Ms. Rodríguez said Mr. López Obrador had done an “excellent” job of managing the pandemic, though she acknowledged that the president had taken a beating for refusing to vaccinate some workers in private hospitals, who say they’re being made to wait longer than those at public hospitals.
“There is a media war against President López Obrador right now,” she said, pointedly. “Even American newspapers are attacking the president.”
As people were vaccinated and filed into the area where they would be observed for adverse reactions, the Lucha Libre wrestlers broke out into a “yes you could!” chant.

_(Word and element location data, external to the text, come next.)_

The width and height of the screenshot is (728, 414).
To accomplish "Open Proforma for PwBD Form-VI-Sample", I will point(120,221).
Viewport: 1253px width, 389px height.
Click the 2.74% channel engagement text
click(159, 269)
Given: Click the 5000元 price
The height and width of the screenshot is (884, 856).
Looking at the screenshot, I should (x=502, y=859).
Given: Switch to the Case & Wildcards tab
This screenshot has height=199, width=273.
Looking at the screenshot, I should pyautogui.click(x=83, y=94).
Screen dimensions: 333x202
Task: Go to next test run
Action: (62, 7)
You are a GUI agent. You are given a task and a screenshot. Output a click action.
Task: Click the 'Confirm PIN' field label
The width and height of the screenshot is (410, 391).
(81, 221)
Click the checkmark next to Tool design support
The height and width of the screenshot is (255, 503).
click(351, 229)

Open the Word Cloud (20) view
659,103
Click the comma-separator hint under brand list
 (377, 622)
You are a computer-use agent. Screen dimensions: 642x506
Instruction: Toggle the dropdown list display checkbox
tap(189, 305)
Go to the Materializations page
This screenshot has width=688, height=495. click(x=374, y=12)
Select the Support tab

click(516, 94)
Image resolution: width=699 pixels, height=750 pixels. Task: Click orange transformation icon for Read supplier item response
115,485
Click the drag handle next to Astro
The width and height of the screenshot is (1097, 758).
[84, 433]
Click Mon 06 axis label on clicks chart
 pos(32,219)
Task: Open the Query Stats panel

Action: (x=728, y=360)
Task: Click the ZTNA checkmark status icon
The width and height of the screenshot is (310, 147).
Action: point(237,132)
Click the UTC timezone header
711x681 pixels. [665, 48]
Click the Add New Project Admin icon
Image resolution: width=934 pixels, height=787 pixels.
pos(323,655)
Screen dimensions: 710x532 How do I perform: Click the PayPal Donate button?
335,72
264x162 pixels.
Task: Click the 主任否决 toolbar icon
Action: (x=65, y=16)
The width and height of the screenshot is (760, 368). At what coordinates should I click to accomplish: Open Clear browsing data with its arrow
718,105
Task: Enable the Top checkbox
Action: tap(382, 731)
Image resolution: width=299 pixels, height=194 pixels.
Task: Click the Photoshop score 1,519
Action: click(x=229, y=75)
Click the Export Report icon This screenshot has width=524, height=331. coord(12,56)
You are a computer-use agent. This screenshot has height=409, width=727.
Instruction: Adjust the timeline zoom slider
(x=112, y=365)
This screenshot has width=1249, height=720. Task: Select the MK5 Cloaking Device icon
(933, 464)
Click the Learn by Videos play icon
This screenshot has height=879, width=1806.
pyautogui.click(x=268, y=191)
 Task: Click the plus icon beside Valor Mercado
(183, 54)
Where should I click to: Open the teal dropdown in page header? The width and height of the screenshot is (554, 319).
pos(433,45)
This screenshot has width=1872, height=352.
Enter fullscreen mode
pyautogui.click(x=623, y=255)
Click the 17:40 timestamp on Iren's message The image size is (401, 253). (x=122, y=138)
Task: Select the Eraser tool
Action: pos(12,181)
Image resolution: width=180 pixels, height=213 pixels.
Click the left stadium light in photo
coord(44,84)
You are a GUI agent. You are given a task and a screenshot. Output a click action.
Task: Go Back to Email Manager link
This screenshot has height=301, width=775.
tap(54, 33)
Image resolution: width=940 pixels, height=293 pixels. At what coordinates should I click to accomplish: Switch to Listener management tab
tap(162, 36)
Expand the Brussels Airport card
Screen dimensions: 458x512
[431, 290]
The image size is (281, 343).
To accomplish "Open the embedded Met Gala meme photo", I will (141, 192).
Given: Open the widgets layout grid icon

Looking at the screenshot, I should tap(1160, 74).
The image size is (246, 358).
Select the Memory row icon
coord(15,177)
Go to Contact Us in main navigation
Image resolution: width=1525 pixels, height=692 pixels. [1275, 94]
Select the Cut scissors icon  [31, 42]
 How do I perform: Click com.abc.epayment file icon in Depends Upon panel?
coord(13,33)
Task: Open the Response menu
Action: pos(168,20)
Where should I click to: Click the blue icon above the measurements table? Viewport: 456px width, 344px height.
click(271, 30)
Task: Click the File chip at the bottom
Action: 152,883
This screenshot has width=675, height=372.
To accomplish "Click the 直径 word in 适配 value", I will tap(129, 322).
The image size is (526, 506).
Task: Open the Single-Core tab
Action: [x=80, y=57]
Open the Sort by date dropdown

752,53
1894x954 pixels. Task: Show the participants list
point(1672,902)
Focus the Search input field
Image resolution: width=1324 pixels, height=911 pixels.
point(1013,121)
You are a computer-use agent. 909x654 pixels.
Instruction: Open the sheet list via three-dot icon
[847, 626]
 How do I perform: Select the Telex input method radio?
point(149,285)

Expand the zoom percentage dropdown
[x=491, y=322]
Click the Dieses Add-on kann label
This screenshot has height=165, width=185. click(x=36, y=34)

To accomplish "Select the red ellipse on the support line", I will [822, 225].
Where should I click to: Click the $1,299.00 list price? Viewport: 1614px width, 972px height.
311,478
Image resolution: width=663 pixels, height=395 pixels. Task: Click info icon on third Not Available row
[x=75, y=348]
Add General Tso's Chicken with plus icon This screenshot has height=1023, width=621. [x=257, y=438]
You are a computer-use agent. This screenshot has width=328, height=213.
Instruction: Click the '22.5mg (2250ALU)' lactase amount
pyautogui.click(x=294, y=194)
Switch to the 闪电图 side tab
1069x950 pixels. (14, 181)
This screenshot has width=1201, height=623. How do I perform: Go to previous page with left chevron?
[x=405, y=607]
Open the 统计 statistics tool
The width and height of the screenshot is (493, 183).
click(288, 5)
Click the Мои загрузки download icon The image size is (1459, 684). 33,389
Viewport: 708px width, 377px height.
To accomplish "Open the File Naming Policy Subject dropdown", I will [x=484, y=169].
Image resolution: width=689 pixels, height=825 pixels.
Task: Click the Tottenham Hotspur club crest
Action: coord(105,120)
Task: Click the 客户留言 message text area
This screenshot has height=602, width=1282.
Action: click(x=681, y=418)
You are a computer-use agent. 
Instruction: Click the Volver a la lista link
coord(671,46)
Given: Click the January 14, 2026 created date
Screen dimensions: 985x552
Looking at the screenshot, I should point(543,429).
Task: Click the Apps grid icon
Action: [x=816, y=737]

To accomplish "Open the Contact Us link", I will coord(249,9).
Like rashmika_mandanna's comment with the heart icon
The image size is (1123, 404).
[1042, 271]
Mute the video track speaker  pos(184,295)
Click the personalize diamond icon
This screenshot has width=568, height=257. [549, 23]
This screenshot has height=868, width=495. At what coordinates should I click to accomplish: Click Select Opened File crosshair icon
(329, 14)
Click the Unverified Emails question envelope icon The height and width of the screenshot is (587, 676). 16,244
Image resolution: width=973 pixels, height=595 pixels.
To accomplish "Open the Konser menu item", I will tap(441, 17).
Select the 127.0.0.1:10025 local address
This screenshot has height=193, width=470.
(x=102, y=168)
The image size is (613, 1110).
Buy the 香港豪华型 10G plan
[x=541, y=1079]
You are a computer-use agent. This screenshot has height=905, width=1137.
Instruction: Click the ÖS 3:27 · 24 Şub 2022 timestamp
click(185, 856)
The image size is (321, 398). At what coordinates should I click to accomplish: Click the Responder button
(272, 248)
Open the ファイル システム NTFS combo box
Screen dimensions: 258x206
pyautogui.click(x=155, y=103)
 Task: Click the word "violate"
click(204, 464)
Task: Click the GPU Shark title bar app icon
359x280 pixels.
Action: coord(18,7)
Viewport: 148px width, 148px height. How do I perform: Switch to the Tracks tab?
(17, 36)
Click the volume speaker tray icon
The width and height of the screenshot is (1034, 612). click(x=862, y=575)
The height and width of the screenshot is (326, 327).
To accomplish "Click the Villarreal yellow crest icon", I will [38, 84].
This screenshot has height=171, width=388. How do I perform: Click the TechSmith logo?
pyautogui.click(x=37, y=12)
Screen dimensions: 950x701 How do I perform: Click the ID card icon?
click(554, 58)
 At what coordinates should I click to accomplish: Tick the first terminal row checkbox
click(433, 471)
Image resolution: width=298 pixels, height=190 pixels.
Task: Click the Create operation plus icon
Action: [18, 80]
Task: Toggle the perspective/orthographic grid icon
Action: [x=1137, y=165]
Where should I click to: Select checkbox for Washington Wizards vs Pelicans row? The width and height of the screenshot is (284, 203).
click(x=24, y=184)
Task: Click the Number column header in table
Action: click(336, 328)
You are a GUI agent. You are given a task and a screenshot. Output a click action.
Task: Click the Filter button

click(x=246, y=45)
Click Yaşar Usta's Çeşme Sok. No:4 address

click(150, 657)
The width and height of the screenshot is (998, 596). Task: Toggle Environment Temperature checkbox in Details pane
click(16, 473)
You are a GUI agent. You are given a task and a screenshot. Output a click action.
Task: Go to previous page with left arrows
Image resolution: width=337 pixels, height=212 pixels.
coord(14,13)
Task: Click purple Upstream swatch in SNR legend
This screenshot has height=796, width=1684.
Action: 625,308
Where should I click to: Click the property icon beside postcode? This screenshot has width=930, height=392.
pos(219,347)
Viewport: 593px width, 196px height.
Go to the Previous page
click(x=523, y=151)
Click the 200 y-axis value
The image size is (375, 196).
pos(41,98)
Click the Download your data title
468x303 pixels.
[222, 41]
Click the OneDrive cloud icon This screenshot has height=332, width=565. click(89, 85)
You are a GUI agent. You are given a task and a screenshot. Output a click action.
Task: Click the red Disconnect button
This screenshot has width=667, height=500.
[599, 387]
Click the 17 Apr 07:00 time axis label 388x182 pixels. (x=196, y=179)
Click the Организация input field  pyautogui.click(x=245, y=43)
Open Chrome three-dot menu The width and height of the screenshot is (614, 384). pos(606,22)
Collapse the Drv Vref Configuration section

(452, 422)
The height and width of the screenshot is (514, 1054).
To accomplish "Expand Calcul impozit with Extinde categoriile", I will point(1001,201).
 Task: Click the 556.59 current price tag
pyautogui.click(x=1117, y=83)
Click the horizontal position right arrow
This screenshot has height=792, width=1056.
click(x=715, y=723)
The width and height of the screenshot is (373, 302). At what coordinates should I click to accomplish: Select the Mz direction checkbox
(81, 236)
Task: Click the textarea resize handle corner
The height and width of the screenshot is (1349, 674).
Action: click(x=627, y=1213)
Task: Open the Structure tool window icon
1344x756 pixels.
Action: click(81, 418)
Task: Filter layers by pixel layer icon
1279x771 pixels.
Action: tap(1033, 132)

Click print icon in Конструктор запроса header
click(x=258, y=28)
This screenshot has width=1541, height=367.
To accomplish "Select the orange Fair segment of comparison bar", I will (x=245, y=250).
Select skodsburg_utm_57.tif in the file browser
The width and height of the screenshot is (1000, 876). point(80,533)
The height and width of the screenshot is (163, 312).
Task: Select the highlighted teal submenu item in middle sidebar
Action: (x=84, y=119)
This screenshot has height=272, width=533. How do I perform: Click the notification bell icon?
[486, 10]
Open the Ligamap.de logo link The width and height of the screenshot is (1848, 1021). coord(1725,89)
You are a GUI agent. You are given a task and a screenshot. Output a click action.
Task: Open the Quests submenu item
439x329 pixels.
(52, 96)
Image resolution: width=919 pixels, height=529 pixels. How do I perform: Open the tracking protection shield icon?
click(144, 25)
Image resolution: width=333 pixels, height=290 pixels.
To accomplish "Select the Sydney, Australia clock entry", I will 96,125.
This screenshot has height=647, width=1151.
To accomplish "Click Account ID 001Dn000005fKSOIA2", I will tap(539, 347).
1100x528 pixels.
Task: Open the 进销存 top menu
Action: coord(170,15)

“My children are going to ask me how it was, so I’m going to bring them evidence,” said Luis González, 68, recording the performance on his cellphone.
When Mr. González’s wife got the coronavirus four months ago, he sat by her side, fanning her with a piece of cardboard to try to make more air available to breathe. After 38 years of marriage, he watched her die in their home, waiting for an ambulance.
Mr. González sat in the front row long after his observation period had passed, alone, watching the wrestlers dance.
“You feel the emptiness, especially at night,” he said. “During the days, it’s easier to distract myself.”
Alejandro Cegarra contributed reporting.